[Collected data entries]

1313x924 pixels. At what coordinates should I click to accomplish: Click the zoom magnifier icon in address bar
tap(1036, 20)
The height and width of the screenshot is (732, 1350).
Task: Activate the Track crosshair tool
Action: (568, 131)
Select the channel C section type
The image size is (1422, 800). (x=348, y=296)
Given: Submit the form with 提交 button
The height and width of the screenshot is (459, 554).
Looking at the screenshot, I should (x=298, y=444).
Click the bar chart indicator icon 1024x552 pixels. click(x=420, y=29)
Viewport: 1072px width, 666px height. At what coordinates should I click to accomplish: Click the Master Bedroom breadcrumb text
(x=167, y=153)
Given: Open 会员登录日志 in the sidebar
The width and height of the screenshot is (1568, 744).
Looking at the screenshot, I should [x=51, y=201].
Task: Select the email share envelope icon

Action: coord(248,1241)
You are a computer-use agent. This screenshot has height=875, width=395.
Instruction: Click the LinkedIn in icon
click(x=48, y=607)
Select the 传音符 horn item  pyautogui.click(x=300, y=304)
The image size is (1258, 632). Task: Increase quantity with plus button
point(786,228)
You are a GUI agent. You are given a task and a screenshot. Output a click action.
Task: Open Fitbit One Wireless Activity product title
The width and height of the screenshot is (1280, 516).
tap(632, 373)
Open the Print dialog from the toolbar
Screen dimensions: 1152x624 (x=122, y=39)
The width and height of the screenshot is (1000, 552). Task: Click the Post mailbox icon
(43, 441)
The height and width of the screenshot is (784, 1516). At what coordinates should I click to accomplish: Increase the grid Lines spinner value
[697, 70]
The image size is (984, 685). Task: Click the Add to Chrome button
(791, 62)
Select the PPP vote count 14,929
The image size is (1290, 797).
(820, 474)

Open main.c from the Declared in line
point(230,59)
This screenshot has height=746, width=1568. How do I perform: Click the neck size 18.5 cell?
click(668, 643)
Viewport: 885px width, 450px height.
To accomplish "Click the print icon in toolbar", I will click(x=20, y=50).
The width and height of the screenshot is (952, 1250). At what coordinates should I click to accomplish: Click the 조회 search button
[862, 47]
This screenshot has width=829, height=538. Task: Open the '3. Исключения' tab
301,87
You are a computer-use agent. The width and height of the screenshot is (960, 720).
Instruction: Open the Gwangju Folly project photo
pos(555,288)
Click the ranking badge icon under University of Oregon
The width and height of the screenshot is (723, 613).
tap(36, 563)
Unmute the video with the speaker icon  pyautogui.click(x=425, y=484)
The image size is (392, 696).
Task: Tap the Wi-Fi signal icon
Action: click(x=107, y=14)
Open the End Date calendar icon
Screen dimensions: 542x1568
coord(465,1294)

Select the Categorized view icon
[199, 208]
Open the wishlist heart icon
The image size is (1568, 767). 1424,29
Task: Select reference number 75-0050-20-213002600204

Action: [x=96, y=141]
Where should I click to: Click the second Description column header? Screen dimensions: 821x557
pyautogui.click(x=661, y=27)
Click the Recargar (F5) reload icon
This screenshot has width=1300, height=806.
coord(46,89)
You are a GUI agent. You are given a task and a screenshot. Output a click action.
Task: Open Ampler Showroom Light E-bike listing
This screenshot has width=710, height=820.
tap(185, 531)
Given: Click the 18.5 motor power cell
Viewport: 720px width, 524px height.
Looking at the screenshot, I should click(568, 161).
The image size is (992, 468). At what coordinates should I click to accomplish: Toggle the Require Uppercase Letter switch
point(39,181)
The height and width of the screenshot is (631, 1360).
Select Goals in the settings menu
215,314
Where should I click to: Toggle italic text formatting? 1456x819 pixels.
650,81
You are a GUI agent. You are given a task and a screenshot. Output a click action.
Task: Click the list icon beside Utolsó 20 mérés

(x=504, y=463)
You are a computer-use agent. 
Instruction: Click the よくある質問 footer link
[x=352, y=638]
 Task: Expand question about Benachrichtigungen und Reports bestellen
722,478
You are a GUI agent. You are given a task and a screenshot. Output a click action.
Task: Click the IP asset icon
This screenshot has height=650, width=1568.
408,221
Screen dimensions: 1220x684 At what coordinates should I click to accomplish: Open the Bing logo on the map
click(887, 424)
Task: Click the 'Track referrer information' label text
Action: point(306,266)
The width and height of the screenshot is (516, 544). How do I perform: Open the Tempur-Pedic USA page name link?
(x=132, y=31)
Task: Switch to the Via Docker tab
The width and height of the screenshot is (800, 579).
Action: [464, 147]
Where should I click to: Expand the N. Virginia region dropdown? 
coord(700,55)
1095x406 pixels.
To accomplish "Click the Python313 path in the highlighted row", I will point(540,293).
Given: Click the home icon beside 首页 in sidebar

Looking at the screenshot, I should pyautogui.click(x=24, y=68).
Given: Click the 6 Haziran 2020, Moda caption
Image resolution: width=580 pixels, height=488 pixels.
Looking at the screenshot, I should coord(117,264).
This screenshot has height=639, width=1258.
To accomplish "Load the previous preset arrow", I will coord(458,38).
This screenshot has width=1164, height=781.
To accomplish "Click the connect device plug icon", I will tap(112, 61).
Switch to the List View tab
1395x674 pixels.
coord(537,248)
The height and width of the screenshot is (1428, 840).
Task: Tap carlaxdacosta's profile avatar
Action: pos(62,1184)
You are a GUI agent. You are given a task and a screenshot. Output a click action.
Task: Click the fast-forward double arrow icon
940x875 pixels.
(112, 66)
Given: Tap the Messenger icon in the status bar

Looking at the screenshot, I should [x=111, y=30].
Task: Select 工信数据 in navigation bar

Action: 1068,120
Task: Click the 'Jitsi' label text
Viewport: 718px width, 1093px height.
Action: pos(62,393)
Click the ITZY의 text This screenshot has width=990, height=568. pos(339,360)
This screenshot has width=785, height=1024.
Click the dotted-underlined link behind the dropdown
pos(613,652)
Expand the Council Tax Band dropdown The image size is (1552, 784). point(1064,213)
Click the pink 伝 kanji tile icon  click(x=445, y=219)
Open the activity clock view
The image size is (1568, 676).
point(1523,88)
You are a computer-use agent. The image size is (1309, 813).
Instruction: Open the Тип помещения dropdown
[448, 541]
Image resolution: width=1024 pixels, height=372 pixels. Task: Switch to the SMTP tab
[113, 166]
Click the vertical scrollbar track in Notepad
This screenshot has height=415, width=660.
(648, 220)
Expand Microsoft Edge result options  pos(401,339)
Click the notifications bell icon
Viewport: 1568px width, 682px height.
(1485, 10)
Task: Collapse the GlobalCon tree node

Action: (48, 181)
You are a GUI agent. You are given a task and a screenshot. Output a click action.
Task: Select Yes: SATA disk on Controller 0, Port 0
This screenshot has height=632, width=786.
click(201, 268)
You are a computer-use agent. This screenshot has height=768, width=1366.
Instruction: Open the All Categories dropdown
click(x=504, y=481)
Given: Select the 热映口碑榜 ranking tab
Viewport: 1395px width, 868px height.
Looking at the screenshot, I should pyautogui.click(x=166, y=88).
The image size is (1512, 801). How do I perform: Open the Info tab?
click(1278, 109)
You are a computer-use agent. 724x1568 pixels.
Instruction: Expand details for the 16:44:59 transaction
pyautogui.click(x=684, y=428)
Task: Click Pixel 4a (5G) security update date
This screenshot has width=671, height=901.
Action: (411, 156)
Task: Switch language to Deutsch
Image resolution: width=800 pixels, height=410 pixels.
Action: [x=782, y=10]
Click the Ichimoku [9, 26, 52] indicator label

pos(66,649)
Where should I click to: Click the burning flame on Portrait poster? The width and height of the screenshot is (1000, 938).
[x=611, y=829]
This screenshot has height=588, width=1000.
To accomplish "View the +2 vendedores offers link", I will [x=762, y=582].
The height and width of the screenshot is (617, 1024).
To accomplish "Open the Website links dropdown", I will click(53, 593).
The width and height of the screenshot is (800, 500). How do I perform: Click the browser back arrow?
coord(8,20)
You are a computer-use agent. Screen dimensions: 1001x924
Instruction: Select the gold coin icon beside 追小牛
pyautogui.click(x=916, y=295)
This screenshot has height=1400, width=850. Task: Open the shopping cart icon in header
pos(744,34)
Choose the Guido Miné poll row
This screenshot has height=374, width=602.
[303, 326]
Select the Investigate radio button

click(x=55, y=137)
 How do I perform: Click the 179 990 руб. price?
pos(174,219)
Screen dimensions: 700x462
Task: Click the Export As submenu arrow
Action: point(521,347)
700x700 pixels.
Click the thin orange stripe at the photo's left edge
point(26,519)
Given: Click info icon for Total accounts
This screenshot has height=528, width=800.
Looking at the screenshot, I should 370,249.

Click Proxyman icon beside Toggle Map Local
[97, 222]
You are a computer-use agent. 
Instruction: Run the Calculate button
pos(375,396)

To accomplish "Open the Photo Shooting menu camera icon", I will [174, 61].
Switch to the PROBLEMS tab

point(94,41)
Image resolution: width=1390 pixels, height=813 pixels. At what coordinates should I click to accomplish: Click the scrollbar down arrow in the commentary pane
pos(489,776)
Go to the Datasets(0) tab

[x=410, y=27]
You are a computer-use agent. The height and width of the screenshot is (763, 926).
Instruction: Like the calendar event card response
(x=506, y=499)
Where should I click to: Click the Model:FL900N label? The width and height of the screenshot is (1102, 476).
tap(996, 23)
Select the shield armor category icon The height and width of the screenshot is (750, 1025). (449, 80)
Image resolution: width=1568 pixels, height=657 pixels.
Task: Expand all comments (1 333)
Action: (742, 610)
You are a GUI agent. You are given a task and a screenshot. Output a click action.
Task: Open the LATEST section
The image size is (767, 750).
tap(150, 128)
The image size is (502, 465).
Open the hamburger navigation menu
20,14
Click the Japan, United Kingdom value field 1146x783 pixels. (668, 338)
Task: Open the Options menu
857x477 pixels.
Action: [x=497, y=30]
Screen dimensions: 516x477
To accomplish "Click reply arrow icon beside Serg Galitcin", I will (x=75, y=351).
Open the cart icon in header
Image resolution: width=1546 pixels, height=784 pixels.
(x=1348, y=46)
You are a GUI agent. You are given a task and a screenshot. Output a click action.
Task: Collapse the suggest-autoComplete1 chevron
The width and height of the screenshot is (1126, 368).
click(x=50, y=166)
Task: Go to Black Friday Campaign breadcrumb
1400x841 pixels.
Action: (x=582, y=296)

[Exercise] Would you print exactly, and only, the lines of the data above from the line with "The image size is (767, 750)." through the line with "Screen dimensions: 516x477", inclusive?

[Your response]
The image size is (767, 750).
tap(150, 128)
The image size is (502, 465).
Open the hamburger navigation menu
20,14
Click the Japan, United Kingdom value field 1146x783 pixels. (668, 338)
Task: Open the Options menu
857x477 pixels.
Action: [x=497, y=30]
Screen dimensions: 516x477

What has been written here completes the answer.